RECORDS SUPPLIED:
........

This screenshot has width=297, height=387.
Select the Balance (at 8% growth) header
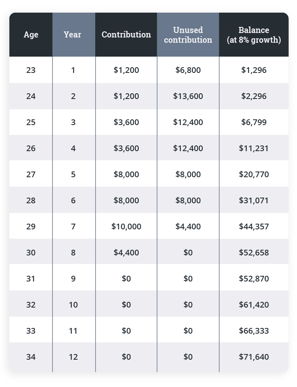(x=254, y=35)
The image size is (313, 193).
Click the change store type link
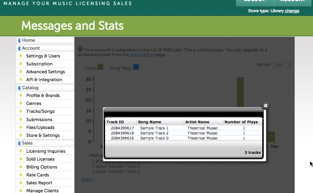coord(292,11)
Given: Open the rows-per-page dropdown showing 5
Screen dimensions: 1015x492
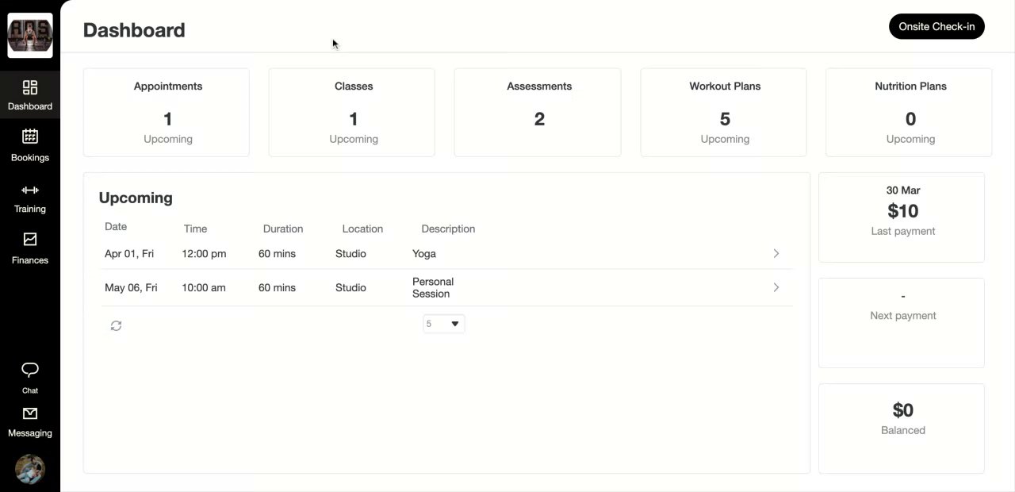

........

Return exactly the lines from the one containing "Given: Open the" through the end of the records, leaving out every picture.

TASK RESPONSE:
Given: Open the rows-per-page dropdown showing 5
Screen dimensions: 1015x492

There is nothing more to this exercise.